| Task input |

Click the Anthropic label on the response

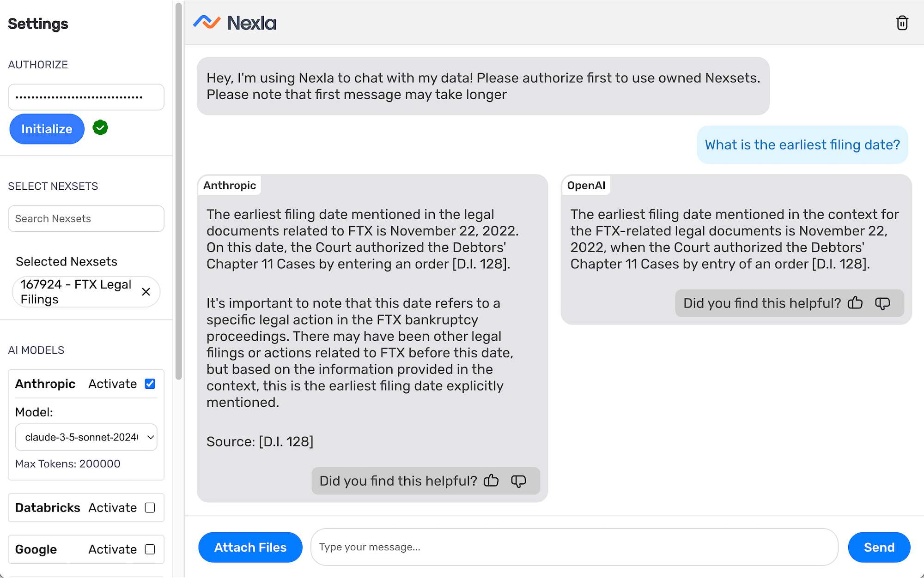[230, 185]
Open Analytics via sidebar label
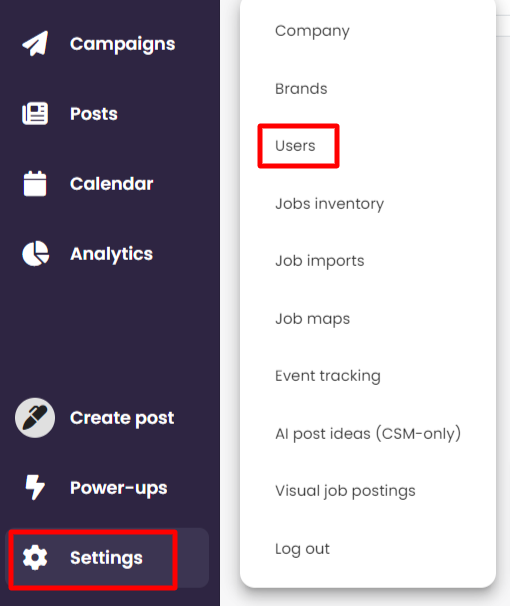This screenshot has height=606, width=510. [111, 254]
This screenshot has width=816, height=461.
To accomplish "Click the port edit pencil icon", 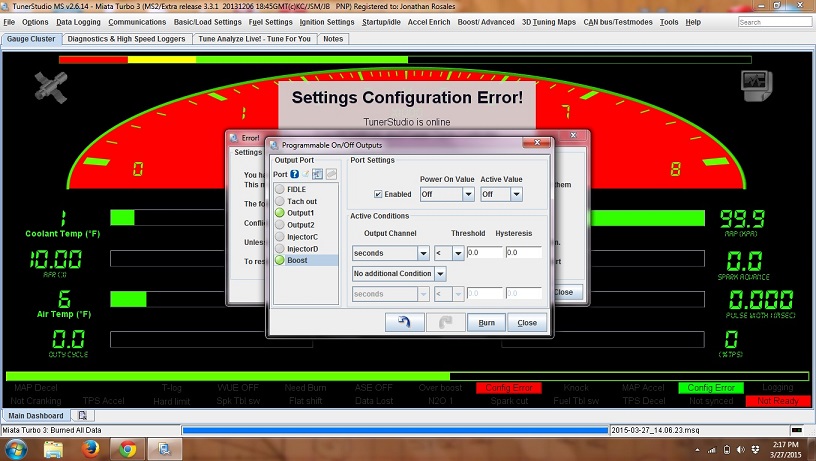I will coord(307,174).
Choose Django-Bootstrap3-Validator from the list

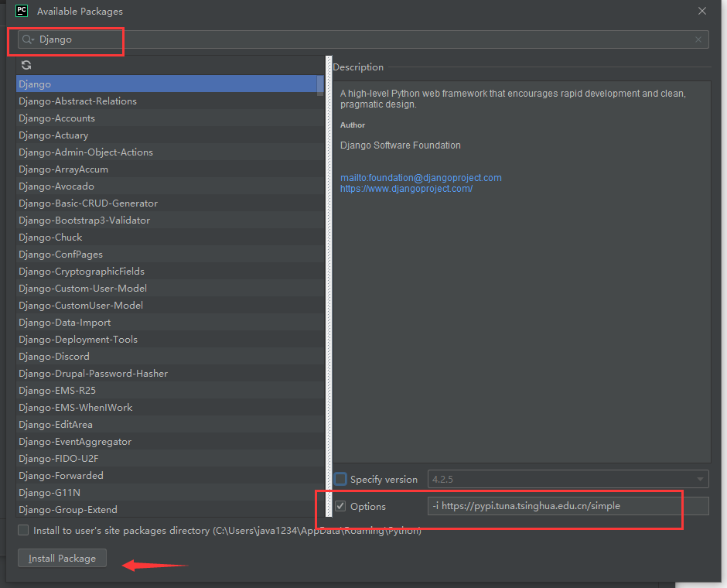click(84, 221)
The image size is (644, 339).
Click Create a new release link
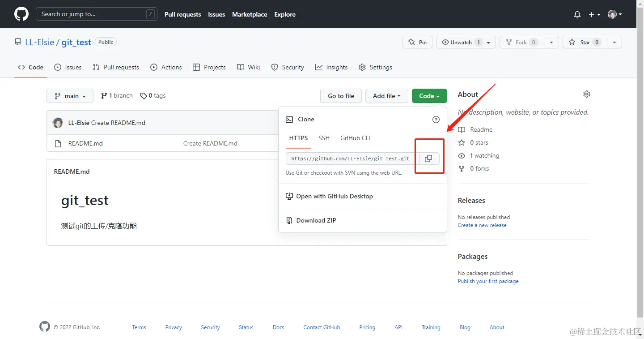482,225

| Activity |
With the pictures left out, write out exactly the lines from the line containing "Choose Django-Bootstrap3-Validator from" through the last line of the entries above, both ends included, and no others.

| Result |
Choose Django-Bootstrap3-Validator from the list

click(84, 221)
The image size is (644, 339).
Click Create a new release link
482,225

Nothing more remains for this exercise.